I bind the two, I obtain:
Date A1 A2 B linetype
1: 2020-12-01 3 1 3 count
2: 2020-12-07 0 1 2 count
3: 2020-12-01 3800 1200 4200 value
4: 2020-12-07 0 1600 3200 value
I then calculate A
and the total:
df2[,tot := rowSums(.SD),.SDcols = c("A1","A2","B")]
df2[,A := A1+A2]
I then calculate the percentage (_pc
) and Excl variables (that I names _exc
for simplicity), using lapply and a vector of the column I want to transform. I use fifelse
to avoid dividing by 0:
cols <- c("A","A1","A2","B")
df2[,paste0(cols,"_pc") := lapply(.SD,function(x) round(x/tot*100) ),.SDcols = cols]
cols <- c("A1","A2")
df2[,paste0(cols,"_exc") := lapply(.SD,function(x) round(x/(A1+A2)*100) ),.SDcols = cols]

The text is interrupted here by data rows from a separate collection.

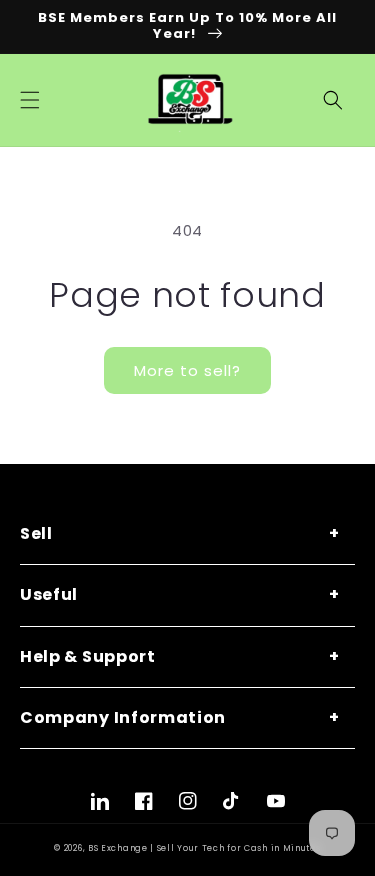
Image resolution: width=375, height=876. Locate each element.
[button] (30, 100)
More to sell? (187, 370)
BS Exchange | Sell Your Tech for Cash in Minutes (204, 848)
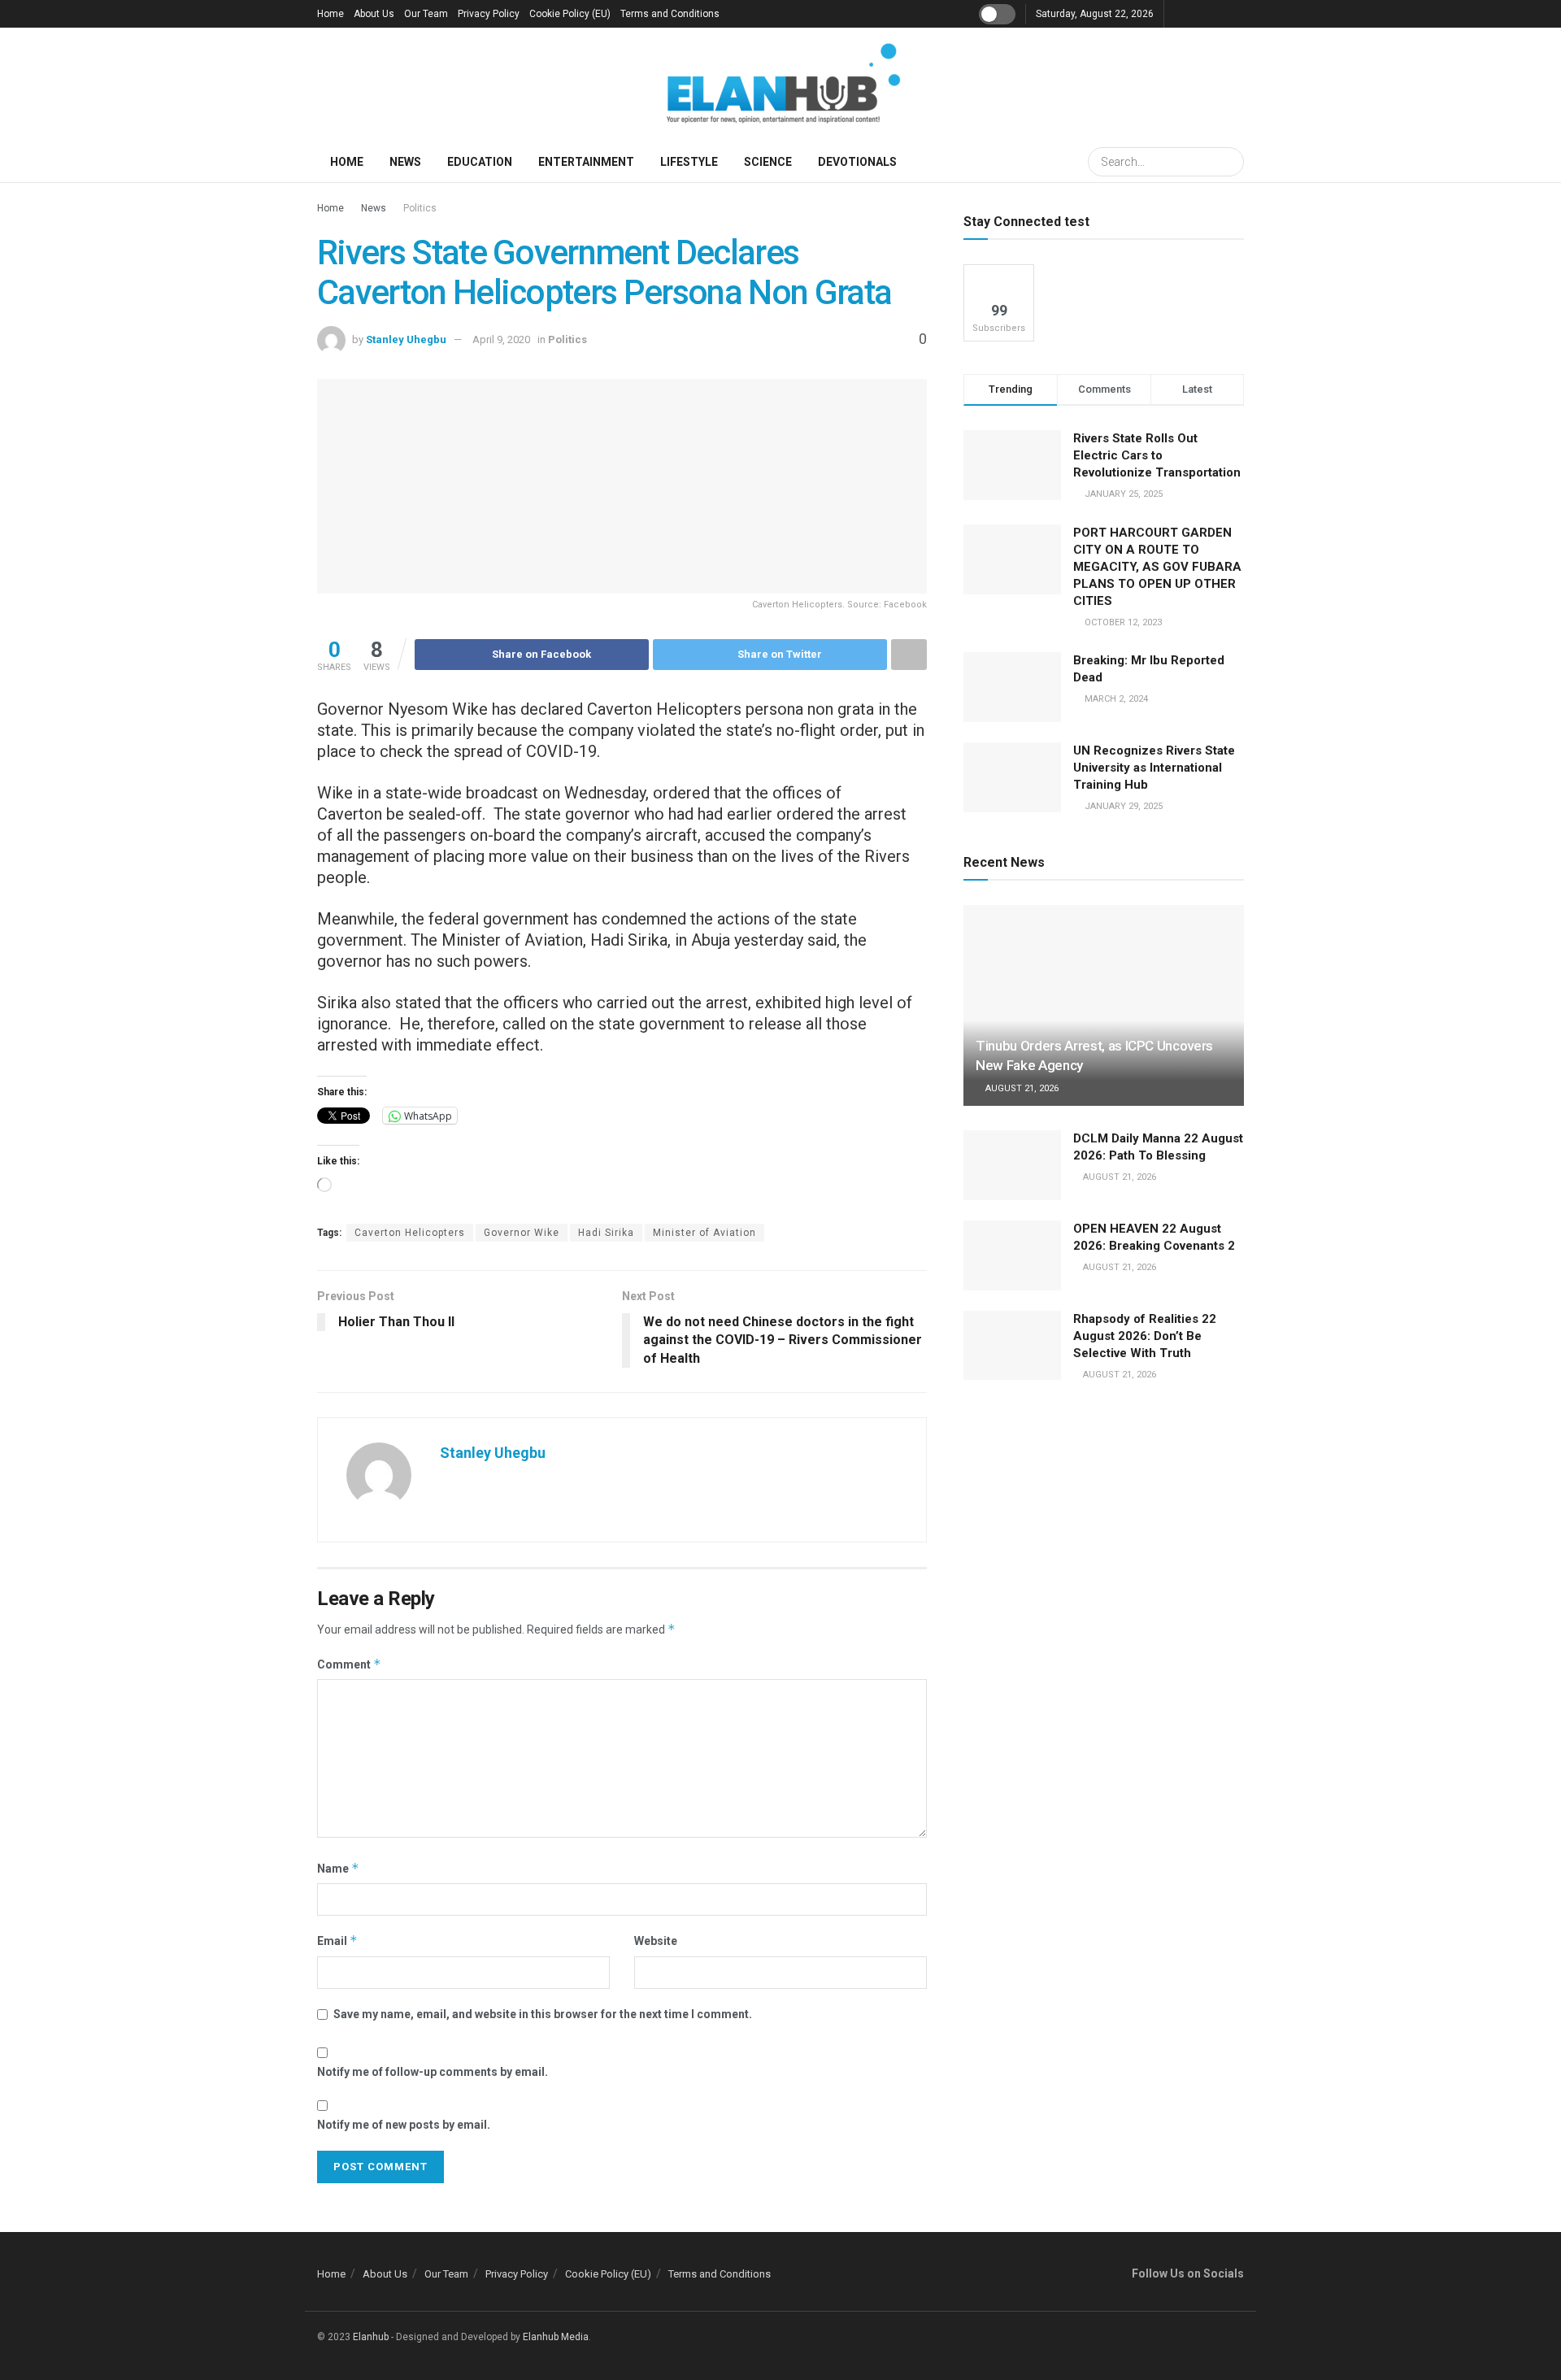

Date A1 A2 B linetype tot A A_pc A1_pc A2_pc B_pc A1_exc A2_exc
1: 2020-12-01 3 1 3 count 7 4 57 43 14 43 75 25
2: 2020-12-01 3800 1200 4200 value 9200 5000 54 41 13 46 76 24
3: 2020-12-07 0 1 2 count 3 1 33 0 33 67 0 100
4: 2020-12-07 0 1600 3200 value 4800 1600 33 0 33 67 0 100
I then add the missing dates, by merging with all combination of linetype
and Date
and keeping all rows. I use the CJ
function to create a data.table
with all combinations of the two variables:
CJ(Date = seq(min(dt$Date),max(dt$Date),1),linetype = c("count","value"))
Date linetype
1: 2020-12-01 count
2: 2020-12-01 value
3: 2020-12-02 count
4: 2020-12-02 value
5: 2020-12-03 count
6: 2020-12-03 value
7: 2020-12-04 count
8: 2020-12-04 value
9: 2020-12-05 count
10: 2020-12-05 value
11: 2020-12-06 count
12: 2020-12-06 value
13: 2020-12-07 count
14: 2020-12-07 value
And then replace missing values with 0 and supress the linetype
variable.
You can then reorder the columns with setcolorder
, and use kabbleExtra
(see here) to produce your html output.
You can do the same with dplyr
, using pivot_wider
to transform to wide, mutate_all
instead of the lapply(.SD,...)
to do your calculations, expand.grid
instead of CJ
to generate the table of missing dates.